Differential Cytopathology and Kinetics of Measles Oncolysis in Two Primary B-cell Malignancies Provides Mechanistic Insights

• Published in: Molecular therapy Vol. 19; no. 6; pp. 1034 - 1040
• Main Authors: Patel, Bella, Dey, Aditi, Ghorani, Ehsan, Kumar, Shaji, Malam, Yogeshkumar, Rai, Lena, Steele, Andrew J, Thomson, Jennifer, Wickremasinghe, R Gitendra, Zhang, Yu, Castleton, Anna Z, Fielding, Adele K
• Format: Journal Article
• Language: English
• Published: United States Elsevier Inc 01.06.2011; Elsevier Limited; Nature Publishing Group
• Subjects: Animals; Apoptosis; Apoptosis - genetics; Apoptosis - physiology; Blotting, Western; Cancer therapies; Cell death; Cell Line, Tumor; Cells, Cultured; Cercopithecus aethiops; Hematology; Humans; Infections; Kinetics; Leukemia; Leukemia, Lymphocytic, Chronic, B-Cell - therapy; Measles; Measles virus; Measles virus - genetics; Measles virus - physiology; Oncolytic Virotherapy - methods; Original; Polymerase Chain Reaction; Precursor Cell Lymphoblastic Leukemia-Lymphoma - therapy; Proteins; Tumors; Vaccines; Vero Cells; Viruses; Xenograft Model Antitumor Assays; United Kingdom > UK
• ISSN: 1525-0016; 1525-0024
• DOI: 10.1038/mt.2011.44

Clinical trials using vaccine measles virus (MV) as anticancer therapy are already underway. We compared the oncolytic potential of MV in two B-cell malignancies; adult acute lymphoblastic leukemia (ALL, an aggressive leukemia) and chronic lymphocytic leukemia (CLL, an indolent leukemia overexpressing Bcl-2) using patient-derived material. In vitro, distinct cytopathological effects were observed between MV-infected primary ALL and CLL cells, with large multinucleated syncytia forming in ALL cultures compared to minimal cell-to-cell fusion in infected CLL cells.
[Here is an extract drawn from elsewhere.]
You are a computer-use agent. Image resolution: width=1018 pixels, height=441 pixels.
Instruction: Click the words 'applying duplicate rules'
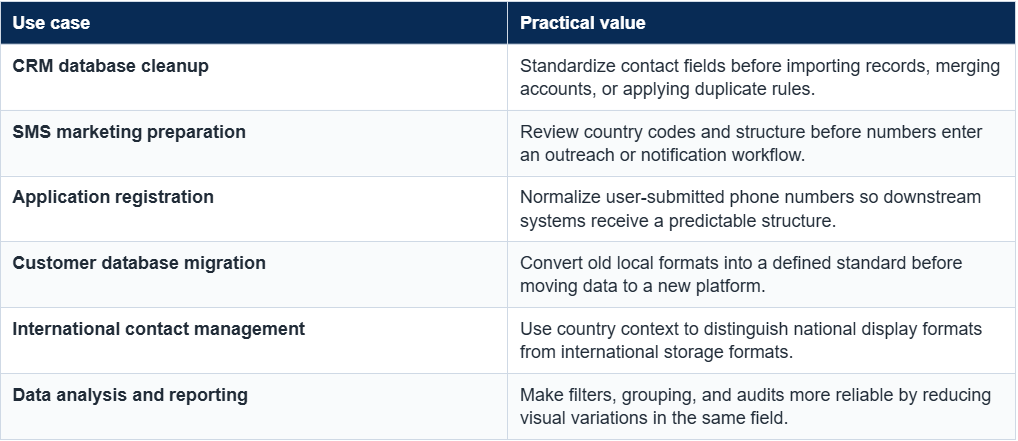coord(717,90)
Cell viability and immunoblotting studies confirmed rapid cell death in MV-infected ALL cultures and slower MV oncolysis of CLL cells. In cell lines, overexpression of Bcl-2 diminished MV-induced cell death providing a possible mechanism for the slower kinetic of MV oncolysis in CLL. In vivo, intratumoral MV treatment of established subcutaneous ALL xenografts had striking antitumor activity leading to complete resolution of all tumors. The antitumor activity of MV was also evident in disseminated ALL xenograft models. In summary, both ALL and CLL are targets for MV-mediated lysis albeit with different kinetics. The marked sensitivity of both primary ALL cells and ALL xenografts to MV oncolysis highlights the tremendous potential of MV as a novel replicating-virus therapy for adult ALL.